Hallucination
When an AI generates information that sounds plausible but is factually incorrect or made up.
Why AI Hallucinates
AI models don't know what they know. They predict plausible text based on patterns, not facts. When a pattern suggests something should be true, the AI might state it confidently even when it's wrong.
Common hallucination types:
- Inventing citations that don't exist
- Misremembering dates, numbers, or names
- Creating plausible-sounding but false technical details
- Attributing quotes to wrong people
How Serious Is It?
Hallucination rates vary by:
- Model quality (newer models generally hallucinate less)
- Task type (creative tasks vs factual queries)

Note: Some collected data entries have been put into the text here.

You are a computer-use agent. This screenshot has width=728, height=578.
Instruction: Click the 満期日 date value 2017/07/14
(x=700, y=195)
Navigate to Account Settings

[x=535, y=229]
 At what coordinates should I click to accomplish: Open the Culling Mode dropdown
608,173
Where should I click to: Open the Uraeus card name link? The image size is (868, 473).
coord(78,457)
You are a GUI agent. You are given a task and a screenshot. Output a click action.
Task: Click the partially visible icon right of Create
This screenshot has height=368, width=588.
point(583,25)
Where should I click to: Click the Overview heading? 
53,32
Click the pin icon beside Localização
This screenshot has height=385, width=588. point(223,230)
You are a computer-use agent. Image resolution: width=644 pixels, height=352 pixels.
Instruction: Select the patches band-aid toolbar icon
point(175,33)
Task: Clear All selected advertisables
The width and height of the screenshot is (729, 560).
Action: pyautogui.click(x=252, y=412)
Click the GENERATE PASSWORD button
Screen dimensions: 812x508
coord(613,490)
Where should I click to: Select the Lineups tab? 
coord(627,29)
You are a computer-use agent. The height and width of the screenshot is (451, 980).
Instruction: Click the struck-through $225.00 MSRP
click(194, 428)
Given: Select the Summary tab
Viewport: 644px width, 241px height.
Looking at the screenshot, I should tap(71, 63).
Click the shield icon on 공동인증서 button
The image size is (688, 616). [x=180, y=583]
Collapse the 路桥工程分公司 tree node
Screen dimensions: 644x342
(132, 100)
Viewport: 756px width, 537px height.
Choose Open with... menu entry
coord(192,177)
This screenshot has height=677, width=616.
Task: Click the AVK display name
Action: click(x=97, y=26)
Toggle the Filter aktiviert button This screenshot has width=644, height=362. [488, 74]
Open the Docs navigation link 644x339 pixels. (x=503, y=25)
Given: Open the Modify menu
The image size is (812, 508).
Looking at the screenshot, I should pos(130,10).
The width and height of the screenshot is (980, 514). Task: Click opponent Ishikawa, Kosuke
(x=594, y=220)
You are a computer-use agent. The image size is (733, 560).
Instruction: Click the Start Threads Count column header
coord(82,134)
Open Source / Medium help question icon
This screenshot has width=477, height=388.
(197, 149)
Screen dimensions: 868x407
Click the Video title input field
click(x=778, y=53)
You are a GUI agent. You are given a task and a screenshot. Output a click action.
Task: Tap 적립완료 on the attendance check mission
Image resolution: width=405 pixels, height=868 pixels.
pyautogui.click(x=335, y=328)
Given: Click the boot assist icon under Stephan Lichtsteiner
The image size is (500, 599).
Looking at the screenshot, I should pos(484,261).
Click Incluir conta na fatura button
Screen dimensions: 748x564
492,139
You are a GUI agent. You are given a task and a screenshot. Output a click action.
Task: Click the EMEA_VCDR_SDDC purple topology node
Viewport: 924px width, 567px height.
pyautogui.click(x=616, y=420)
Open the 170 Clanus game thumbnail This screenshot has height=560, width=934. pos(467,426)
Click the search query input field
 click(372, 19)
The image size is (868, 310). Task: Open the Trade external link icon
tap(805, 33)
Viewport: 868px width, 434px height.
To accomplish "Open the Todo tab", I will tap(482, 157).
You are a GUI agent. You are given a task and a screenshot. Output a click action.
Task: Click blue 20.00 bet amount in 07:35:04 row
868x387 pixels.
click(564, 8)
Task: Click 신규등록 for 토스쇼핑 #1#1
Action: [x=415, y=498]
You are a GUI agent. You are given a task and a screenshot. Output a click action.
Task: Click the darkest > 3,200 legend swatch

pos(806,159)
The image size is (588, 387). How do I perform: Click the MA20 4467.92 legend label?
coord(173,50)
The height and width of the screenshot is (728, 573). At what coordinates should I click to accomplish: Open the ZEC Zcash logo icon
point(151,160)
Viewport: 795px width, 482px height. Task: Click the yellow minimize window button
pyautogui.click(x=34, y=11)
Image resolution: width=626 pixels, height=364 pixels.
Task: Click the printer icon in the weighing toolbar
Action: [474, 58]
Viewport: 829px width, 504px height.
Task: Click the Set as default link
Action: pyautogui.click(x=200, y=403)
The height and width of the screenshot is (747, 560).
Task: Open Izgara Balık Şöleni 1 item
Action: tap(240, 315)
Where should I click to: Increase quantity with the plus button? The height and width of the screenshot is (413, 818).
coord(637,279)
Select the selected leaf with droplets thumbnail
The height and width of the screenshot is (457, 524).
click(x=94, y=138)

- How obscure the topic is
- Whether the model has relevant training data
For casual use, occasional hallucinations are annoying but manageable. For high-stakes decisions, hallucinations can be dangerous.
Reducing Hallucinations
RAG: Give the AI real documents to reference instead of relying on training data.
Grounding: Connect the AI to authoritative sources it can verify against.
Prompting: Ask the AI to cite sources or say "I don't know" when uncertain.
Verification: Always fact-check AI outputs for important decisions.
Evaluating Tools
When reviewing AI tools, hallucination behavior matters. Does the tool admit uncertainty? Does it cite sources? How does it handle questions outside its knowledge? These factors separate reliable tools from risky ones.